The next generation of consoles has turned into the current generation of consoles, and for many, it was as disappointing as 2020 in general. Microsoft and Sony promised their 10+ teraflops of graphical power and SSDs would deliver over 60 fps of gameplay at 4K resolution with ray tracing. Right off the bat, gamers got hit by low console stocks, scalpers, and controllers that suffer hardware problems barely a month out of the box. And the mud-flavored icing on this disappointing cake? The 60 fps at 4K with ray tracing promise was a mirage.

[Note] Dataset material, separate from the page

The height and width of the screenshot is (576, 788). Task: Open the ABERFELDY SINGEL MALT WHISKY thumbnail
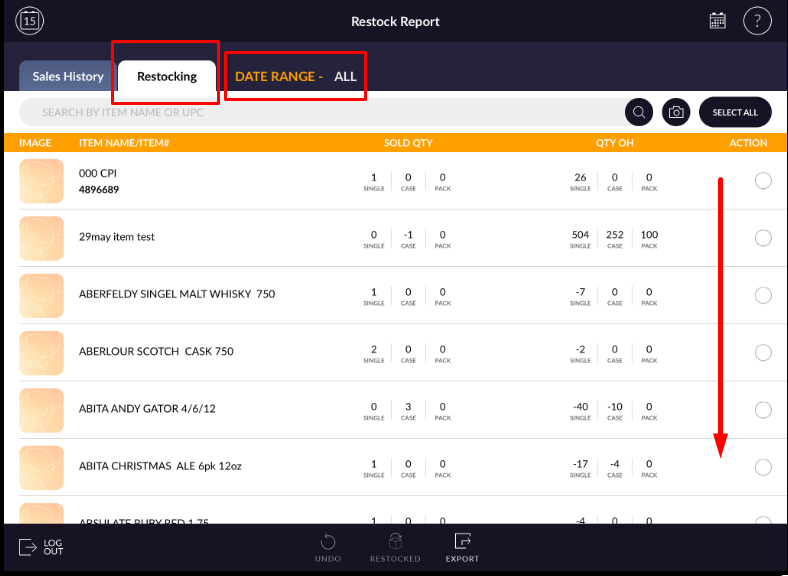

According to Tom's Guide, not a single game currently on the market lives up to the 60 fps at 4K pledge. Assassin's Creed Valhalla falls woefully short of 4K, and even acclaimed console exclusive titles such as Spider-Man: Miles Morales force players to pick their poison. Gamers can choose between better framerates or improved resolution and ray tracing, but they can't have both. The outlet cited Eurogamer's Digital Foundry article that tested the game's performance, and according to that study, Miles Morales' quality mode delivers ray tracing and 4K resolution but caps at 30 fps, while its performance mode removes ray tracing and shifts between 1512p and sub-4K resolutions to squeeze out 60 fps. Meanwhile, Digital Foundry also discovered Assassin's Creed Valhalla can't reach above 1728p, no matter what.

Tom's Guide's conclusion is clear: Despite the graphical horsepower sported by the Xbox Series X and PlayStation 5, the consoles can't currently deliver on their promises. However, the solution to this problem lies in one of two possibilities.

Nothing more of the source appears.